To me, this sounds suspiciously like someone with enough knowledge about how things work on the Internet to be confident that they can do better, but hasn't learned enough to understand how little he knows... it's the Dunning-Kruger effect in the wild.

The problem (or feature) of knowledge is that there's always more knowledge and nuance behind what you think you know, and the details are what makes things work. All the services and functions he describes as parts of his system above were developed over decades by thousands of the brightest people in the world. Replacing all that with one good idea only one person has worked on is possible, but incredibly unlikely.

Most importantly, all those things were developed by people who not only had good ideas but who did all the hard work to make them real. Ideas aren't worth money, results are.

OP needs to stop counting on their project idea as a gateway to self sufficiency and realize that (sadly) they have to go back to work in the boring real world, even though working for an hour on their project would eventually produce more value than working a week at a day job.

That sucks hard, but the truth is that without a track record or a working prototype to show off no one is going to pay OP for their project, period. That's just how the world works.

I'm saying all this as another 50+ year old IT person who understands that it's getting harder to find new jobs and who is burned out on working as a cog in the machine.

1 comments

Yup, agreed.

I've been building similar building blocks to this, and it's VERY hard and long and tedious work to make it actually happen. And yes, doing this kind of thing while employed full time is frustrating to no end, because everything takes 5x longer.

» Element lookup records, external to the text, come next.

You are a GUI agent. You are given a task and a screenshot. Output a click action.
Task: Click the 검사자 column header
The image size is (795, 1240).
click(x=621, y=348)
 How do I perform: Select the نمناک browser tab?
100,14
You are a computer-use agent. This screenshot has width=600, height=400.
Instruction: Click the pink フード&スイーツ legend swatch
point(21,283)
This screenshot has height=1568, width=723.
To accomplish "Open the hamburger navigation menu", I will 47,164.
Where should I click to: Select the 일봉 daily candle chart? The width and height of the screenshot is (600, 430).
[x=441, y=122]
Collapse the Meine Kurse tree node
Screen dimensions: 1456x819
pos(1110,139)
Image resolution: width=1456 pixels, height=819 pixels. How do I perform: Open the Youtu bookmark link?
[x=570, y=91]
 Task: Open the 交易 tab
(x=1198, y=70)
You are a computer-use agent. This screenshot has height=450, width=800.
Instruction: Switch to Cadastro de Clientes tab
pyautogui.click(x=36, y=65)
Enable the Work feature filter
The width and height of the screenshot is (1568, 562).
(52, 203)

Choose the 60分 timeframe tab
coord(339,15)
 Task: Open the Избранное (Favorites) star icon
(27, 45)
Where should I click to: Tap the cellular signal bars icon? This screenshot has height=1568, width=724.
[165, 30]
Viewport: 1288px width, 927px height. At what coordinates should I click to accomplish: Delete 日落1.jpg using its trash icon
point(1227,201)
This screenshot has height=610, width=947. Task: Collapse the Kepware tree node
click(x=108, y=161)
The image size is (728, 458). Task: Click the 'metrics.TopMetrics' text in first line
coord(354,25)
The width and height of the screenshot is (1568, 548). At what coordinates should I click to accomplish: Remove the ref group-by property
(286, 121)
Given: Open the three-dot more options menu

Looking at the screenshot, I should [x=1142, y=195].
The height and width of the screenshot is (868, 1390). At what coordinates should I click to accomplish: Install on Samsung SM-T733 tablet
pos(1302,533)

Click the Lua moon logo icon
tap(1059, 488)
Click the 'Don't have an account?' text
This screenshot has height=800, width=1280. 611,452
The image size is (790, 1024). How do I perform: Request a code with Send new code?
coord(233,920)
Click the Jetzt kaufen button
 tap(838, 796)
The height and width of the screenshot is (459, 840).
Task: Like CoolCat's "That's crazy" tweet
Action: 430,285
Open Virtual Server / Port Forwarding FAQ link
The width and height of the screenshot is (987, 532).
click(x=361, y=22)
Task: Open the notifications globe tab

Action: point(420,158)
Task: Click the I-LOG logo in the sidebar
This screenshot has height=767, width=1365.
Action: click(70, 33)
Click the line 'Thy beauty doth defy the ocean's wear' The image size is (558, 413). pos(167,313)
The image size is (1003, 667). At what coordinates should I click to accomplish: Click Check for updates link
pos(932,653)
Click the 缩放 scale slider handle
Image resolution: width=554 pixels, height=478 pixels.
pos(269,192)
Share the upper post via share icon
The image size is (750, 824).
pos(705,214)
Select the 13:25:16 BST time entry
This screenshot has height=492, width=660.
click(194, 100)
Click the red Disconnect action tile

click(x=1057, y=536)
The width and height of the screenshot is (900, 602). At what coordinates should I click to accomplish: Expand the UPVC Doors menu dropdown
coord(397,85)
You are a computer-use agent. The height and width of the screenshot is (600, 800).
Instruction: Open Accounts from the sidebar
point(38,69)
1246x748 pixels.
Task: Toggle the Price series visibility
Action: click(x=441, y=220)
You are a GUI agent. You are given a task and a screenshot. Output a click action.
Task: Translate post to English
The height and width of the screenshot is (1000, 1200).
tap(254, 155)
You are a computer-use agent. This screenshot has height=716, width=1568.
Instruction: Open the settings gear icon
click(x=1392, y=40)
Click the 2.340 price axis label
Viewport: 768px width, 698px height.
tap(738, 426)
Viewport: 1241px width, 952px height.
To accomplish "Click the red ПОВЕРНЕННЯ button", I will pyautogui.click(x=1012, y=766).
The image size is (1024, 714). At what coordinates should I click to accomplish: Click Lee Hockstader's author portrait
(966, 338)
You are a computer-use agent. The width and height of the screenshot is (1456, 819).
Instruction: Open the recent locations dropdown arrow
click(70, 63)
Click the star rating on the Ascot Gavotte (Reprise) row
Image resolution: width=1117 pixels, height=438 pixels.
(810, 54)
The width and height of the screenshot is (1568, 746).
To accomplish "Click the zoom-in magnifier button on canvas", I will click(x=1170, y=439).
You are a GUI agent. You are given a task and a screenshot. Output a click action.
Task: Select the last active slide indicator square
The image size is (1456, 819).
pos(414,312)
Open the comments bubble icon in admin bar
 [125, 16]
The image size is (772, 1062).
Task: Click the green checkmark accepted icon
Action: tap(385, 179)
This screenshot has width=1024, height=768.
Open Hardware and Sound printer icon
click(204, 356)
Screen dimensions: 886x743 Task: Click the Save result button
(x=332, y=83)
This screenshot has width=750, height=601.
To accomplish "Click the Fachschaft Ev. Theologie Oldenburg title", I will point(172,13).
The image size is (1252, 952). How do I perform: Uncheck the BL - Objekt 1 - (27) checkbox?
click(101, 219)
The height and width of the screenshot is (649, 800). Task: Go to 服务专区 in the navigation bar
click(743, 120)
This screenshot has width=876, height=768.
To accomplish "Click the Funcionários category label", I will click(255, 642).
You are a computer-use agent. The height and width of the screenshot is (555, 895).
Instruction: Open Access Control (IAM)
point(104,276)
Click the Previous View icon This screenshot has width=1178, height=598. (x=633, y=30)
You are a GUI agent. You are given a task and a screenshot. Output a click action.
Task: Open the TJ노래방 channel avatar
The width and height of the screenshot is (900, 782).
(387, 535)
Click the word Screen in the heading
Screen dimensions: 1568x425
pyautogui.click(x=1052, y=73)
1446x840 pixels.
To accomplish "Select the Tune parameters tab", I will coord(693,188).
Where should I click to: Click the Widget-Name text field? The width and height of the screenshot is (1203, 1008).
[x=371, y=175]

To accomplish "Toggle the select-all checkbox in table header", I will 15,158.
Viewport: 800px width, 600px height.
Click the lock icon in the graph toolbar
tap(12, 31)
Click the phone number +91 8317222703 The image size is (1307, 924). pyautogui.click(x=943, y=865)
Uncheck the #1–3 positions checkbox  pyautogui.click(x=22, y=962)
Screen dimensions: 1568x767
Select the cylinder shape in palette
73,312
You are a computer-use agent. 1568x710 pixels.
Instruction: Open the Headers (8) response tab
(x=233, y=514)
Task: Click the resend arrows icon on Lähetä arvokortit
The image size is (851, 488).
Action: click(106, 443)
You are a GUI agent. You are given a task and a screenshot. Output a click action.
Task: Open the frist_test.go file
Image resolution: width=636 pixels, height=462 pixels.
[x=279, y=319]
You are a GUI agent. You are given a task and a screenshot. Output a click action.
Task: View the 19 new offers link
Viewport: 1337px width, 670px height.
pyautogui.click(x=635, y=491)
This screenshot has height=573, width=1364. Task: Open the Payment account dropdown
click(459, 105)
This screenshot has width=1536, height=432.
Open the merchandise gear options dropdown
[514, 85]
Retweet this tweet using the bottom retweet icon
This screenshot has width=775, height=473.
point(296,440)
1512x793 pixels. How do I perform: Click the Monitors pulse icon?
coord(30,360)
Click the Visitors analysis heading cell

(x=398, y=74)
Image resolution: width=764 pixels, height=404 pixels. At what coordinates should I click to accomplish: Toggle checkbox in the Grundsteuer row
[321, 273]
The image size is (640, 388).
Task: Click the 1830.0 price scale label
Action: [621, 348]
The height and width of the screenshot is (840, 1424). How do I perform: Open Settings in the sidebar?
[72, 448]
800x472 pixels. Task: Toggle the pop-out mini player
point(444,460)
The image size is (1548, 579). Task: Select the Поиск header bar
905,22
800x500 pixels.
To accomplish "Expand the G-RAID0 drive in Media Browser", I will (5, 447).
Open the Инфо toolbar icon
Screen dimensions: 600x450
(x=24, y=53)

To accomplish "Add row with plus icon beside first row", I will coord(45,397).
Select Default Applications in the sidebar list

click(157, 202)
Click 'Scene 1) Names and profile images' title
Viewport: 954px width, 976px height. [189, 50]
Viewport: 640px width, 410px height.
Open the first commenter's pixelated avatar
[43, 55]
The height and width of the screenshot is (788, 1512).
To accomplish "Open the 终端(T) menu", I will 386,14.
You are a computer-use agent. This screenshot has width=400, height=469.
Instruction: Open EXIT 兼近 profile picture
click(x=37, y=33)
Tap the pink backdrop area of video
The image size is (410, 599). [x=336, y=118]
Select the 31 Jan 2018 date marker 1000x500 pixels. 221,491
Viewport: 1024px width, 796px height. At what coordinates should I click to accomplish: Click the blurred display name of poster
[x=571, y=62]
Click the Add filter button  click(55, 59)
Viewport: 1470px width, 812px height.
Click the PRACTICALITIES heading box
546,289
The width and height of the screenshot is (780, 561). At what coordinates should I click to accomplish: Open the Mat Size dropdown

After 5 years, I have Dogma [1] (a metalanguage for building text and binary grammars) finished, and Concise Encoding [2] (an ad-hoc hierarchical data format) almost finished (it's been slowed by the fact that I needed to develop Dogma to describe it [3], and also from switching to Antlr for the text parsing). I expect that the bidirectional, multi-stream encrypted communications protocol that uses these technologies will be even more pain once I dig into it beyond the 6 months I've given it so far. And only THEN will I be able to make interesting things with it (such as a re-imagined file API alternative to POSIX).

Building this kind of stuff is a marathon with no end, and you absolutely can't do it unless you either are already independently wealthy, or you're leveraging your daytime job to that end.